To pass the level, all destructible bricks must be shattered. Adding to the challenge, there are bricks which "retract" for a time, enabling the ball to pass through instead of shattering it. Certain sets of bricks also move around the circle. Other bricks take multiple hits to shatter. Steel bricks are almost indestructible, unless one hits a dynamite brick next to it, or shoots it down with the laser power-up, but are not required to complete the level. Dynamite bricks (indicated by red dots) when hit will take out several other bricks within its blast radius but are also not required. Once the level is complete, the central circular gate of the cylinder will open in a unique animated fashion, transporting players to the next level.

===Powerups===
There are marked bricks which release powerups. The powerup, indicated by a small green sphere, heads out from the center and the player catches it to activate it. The powerups include:

- Changes to paddle size. (Shrink or expand).
- Changes to the pace of the game. (Faster or slower).
- Laser or gun attachments.
- Making the paddle sticky.
- Multiple paddles and balls.
- A more powerful ball.
- Extra lives.

Powerup bricks are not required to complete the level, but destroying a powerup brick, even if it is not caught, adds more points to the total than destroying a normal brick.
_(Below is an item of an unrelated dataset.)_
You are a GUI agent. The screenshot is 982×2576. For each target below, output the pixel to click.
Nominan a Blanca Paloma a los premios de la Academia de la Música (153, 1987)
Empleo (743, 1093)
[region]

The points score is equal to the points for the bricks destroyed plus the bonus points for timing.

All powerups expire if the player loses a life or beats a level, unless cheats relating to them are active. The exception to this is the extra life powerup, which continues to have effect even after beating a level and expiring after losing a life.

==Critical reception==
In their review of Vortex, Pocket Gamer highlighted the integration of the iPod's scroll wheel with the 360 degree layout. However, the slow pace of the ball was criticized.